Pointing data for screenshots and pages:
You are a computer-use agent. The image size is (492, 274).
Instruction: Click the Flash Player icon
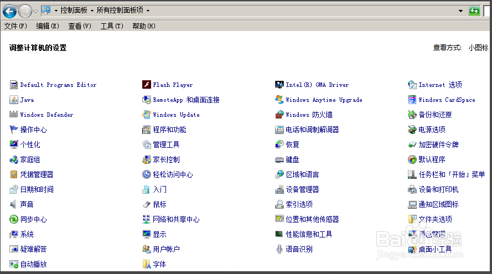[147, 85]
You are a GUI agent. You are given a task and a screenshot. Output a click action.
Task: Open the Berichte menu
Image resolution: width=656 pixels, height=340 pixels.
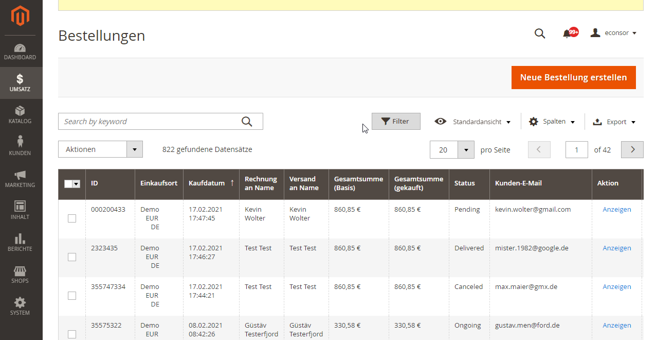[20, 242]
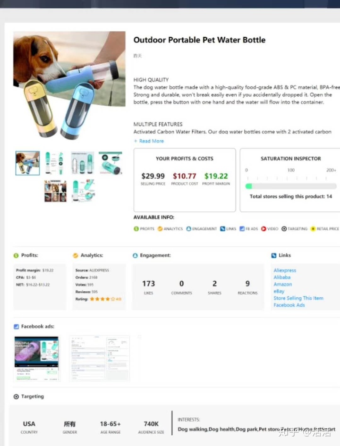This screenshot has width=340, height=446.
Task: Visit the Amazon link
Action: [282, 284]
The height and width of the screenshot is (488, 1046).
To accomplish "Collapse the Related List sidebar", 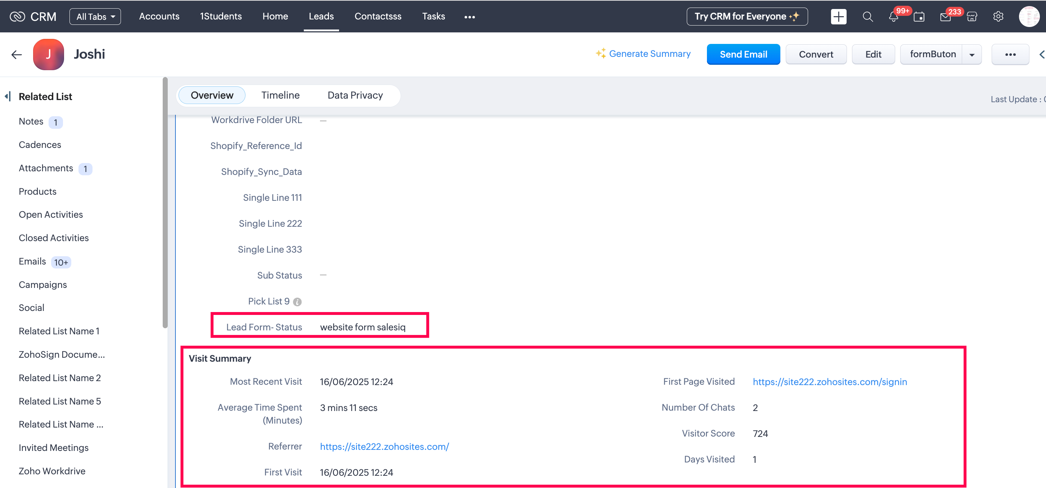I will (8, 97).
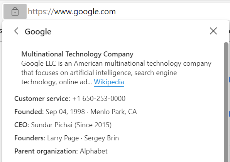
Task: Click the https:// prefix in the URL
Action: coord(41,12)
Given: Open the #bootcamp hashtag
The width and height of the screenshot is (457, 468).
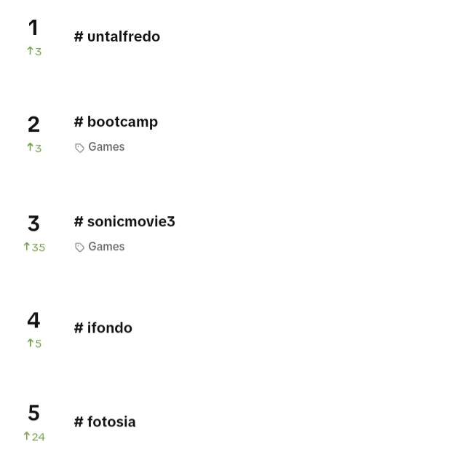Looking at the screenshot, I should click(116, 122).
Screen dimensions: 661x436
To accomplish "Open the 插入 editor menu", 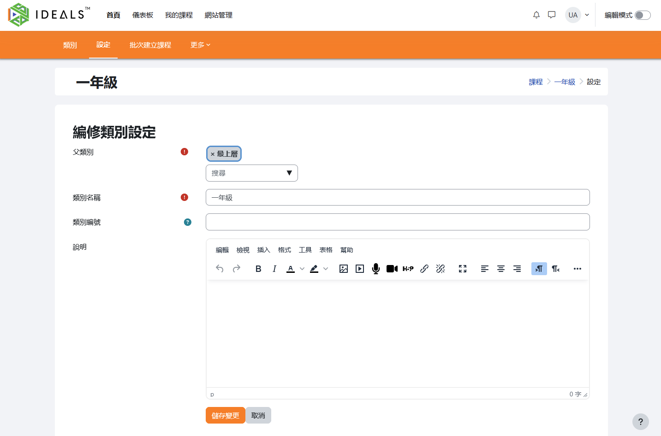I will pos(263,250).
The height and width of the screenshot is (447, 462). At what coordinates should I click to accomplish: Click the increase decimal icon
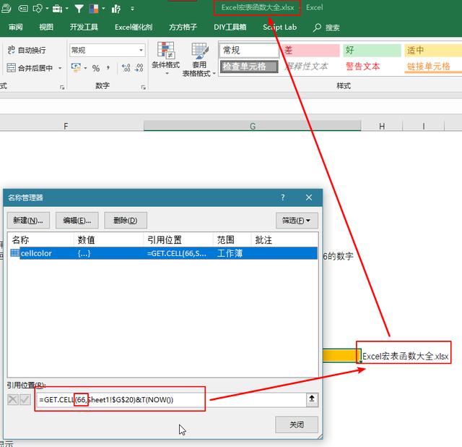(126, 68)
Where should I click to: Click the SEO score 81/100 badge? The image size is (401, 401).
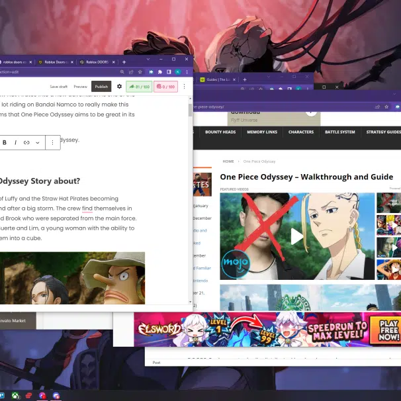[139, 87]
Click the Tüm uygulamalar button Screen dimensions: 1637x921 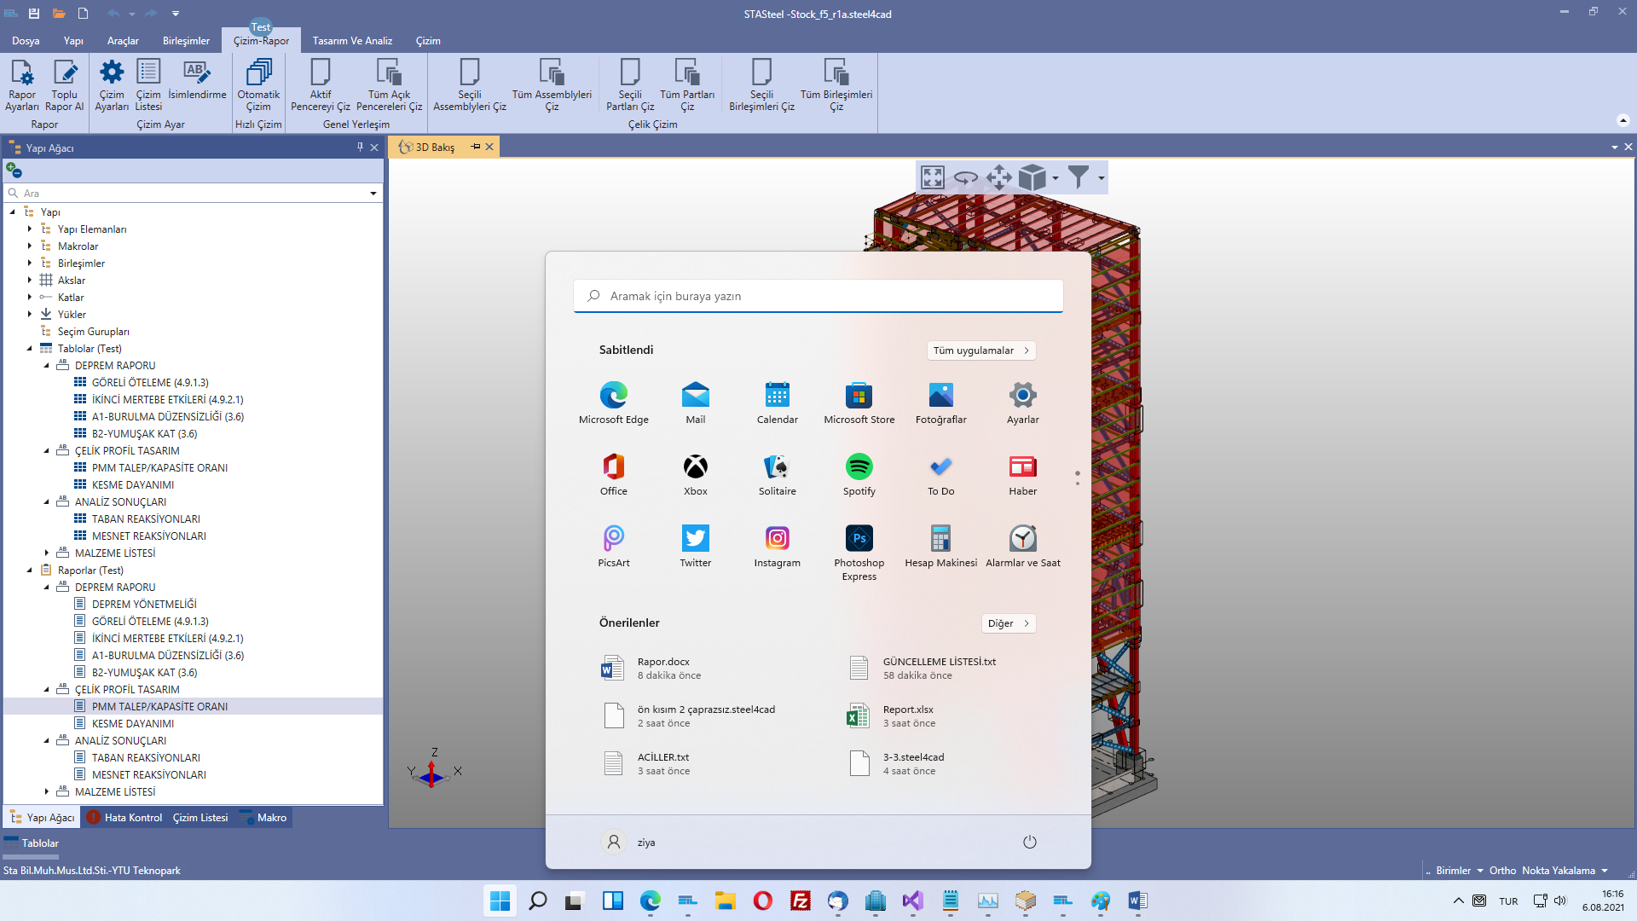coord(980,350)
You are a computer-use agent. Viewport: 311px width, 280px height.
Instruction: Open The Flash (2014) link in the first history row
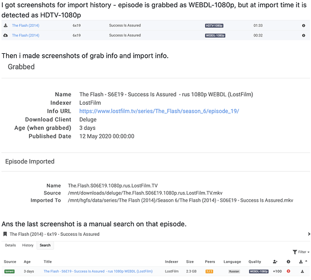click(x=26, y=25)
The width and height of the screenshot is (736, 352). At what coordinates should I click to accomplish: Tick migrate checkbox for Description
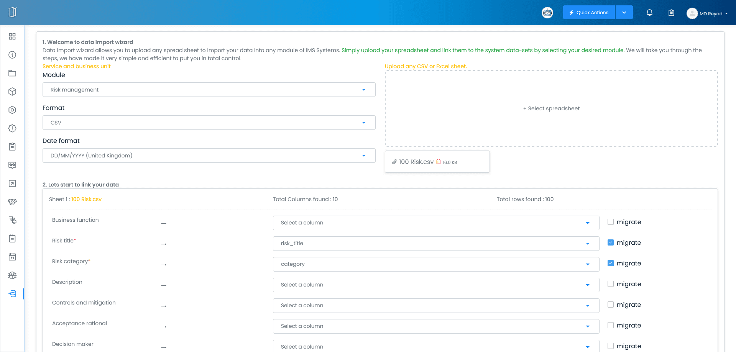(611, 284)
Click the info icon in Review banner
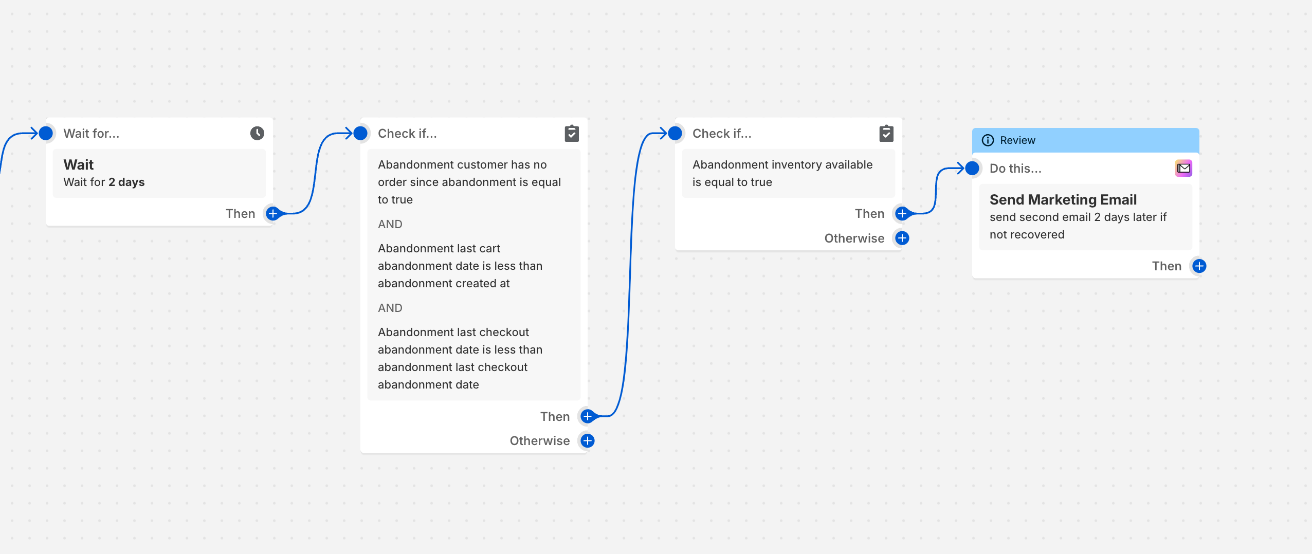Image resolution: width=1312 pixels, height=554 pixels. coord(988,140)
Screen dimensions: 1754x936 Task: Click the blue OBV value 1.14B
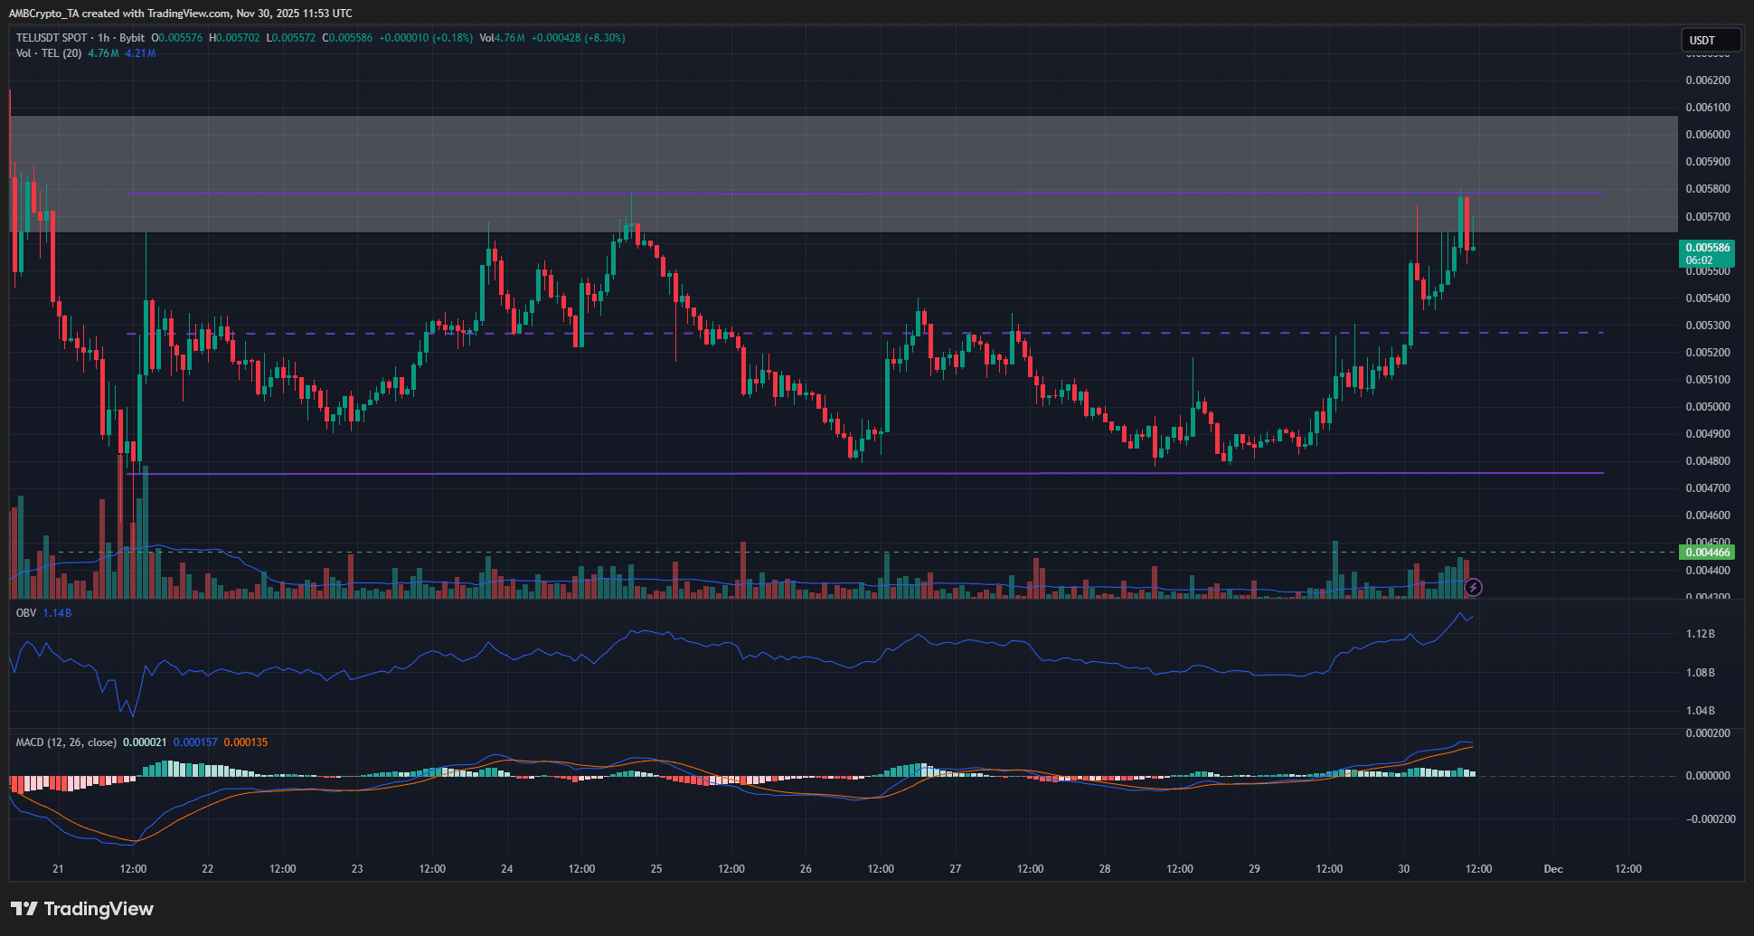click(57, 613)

## What you have to do:
From the line with "Screen dimensions: 1754x936" through the end of the data, rename "blue" to "cyan" and write those lines out again with nothing else altered. Omit the pictures from your answer.

## Written answer:
Screen dimensions: 1754x936 Task: Click the cyan OBV value 1.14B
click(57, 613)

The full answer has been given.